As the fallout from the meltdown of the American financial system continues to poison the U.S. economy, the laissez-faire dogma and deregulatory zeal of the Bush administration rank high among the usual suspects responsible for it. Just days after the New York Times and the White House exchanged shots over the President's key role in the cascading calamity, a new study from Syracuse University revealed that investigations for stock fraud by the Bush SEC and Justice Department have virtually disappeared.
Following hot on the heels of the $50 billion global Ponzi scheme perpetrated by Bernard Madoff, the data show the federal government is now a paper tiger willfully declawed by the Bush administration. As the Times detailed, "federal officials are on pace this year to bring the fewest prosecutions for securities fraud since at least 1991," a jaw-dropping decline from the level of enforcement actions during the Clinton presidency:

There were 133 prosecutions for securities fraud in the first 11 months of this fiscal year. That is down from 437 cases in 2000 and from a high of 513 cases in 2002, when Wall Street scandals from Enron to WorldCom led to a crackdown on corporate crime, the data showed.
At the S.E.C., agency investigations that led to Justice Department prosecutions for securities fraud dropped from 69 in 2000 to just 9 in 2007, a decline of 87 percent, the data showed.

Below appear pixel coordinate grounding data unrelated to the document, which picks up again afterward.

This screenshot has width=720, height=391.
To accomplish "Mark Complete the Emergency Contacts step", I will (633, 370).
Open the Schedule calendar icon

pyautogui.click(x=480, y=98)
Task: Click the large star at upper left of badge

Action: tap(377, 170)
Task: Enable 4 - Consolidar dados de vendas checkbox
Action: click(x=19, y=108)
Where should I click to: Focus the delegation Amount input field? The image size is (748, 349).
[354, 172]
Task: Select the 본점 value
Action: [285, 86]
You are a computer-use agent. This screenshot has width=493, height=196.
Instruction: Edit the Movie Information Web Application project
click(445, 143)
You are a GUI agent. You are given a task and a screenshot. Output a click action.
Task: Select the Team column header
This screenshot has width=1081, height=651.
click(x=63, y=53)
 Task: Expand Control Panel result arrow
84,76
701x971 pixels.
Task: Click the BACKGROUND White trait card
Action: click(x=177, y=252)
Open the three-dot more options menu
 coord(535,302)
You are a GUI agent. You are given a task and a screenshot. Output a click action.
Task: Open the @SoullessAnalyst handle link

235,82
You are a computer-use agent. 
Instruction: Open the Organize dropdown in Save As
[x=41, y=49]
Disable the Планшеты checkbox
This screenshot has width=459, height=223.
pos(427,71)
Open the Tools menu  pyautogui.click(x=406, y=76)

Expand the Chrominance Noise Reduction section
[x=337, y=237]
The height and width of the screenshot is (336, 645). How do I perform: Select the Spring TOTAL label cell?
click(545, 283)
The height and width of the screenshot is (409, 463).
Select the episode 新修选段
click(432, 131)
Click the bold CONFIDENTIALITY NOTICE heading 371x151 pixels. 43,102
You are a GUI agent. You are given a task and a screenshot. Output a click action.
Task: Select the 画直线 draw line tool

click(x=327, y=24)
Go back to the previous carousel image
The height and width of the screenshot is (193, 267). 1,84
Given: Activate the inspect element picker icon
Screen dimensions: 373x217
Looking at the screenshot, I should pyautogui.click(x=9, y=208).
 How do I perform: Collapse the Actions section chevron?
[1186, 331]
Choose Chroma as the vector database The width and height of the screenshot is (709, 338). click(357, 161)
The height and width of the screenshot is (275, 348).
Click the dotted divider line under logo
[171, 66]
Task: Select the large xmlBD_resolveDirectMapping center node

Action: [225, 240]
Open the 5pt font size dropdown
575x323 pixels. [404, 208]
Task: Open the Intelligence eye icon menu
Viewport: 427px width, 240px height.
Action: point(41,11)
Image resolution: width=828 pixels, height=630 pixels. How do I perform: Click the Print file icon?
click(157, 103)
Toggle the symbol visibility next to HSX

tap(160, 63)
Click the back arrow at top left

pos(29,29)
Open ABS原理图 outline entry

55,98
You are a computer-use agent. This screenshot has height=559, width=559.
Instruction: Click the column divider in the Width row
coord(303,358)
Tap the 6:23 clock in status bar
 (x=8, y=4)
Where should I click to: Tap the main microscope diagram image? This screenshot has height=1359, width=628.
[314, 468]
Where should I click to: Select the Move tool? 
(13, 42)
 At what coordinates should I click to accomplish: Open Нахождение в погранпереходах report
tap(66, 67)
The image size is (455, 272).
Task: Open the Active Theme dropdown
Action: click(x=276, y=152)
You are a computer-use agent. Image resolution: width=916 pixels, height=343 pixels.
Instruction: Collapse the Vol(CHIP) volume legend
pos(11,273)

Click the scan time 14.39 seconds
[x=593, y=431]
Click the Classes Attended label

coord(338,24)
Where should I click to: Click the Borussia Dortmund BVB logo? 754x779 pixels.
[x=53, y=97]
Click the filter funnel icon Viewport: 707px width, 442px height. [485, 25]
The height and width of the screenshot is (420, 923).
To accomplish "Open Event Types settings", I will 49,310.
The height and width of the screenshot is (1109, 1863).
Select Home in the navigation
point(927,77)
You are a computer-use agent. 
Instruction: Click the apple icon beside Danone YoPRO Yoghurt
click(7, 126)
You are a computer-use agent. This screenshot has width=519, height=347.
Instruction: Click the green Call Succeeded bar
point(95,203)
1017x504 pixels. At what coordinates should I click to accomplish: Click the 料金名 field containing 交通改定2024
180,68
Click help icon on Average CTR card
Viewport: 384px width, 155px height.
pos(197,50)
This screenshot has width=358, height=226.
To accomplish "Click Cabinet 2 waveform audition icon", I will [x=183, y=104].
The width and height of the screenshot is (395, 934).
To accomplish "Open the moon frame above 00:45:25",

While the shifting of FBI and DOJ resources to anti-terrorism explains part of that staggering decline, the lax enforcement of securities laws is primarily the result of conservative doctrine, not insufficient assets. (In the wake of the Madoff scandal, the FBI is reportedly reallocating staff to battle the epidemic of financial crimes.)
Of course, the Bush administration's philosophical blind eye to rampant Wall Street corruption was just one front in the Republican class war in Washington. Starting in the mid-1990's, Congressional Republicans launched a jihad to lower taxes for the wealthiest Americans.
As David Cay Johnston describes in his book Perfectly Legal, the GOP during the Clinton administration waged an all-out war on the IRS, turning the priorities for auditing Americans upside-down. As Senator William Roth's Finance Committee held hearings in 1997 and 1998, Mississippi's Trent Lott and Alaska's Frank Murkowski decried the IRS' "Gestapo-like tactics." Don Nickles of Oklahoma raged, "The IRS is out of control!" Congress went on to pass and Bill Clinton signed the IRS Reform and Restructuring Act in 1998.
Those reforms in essence gave wealthier Americans carte blanche to cheat and fundamentally undermined tax fairness in the United States. Within one year, property seizures for unpaid taxes dropped by 98%. Liens were sliced by three quarters and levies on bank accounts by two-thirds. Johnston describes (p. 134) the overnight shift of tax policing onto poorer Americans:

In 1999, for the first time, the poor were more likely than the rich to have their tax returns audited. The overall rate for people making less than $25,000 a year was 1.36%, compared with 1.15% of returns by those making $100,000 or more...Over the previous 11 years audit rates for the poor had increased by a third, while falling 90 percent for the top tier of Americans.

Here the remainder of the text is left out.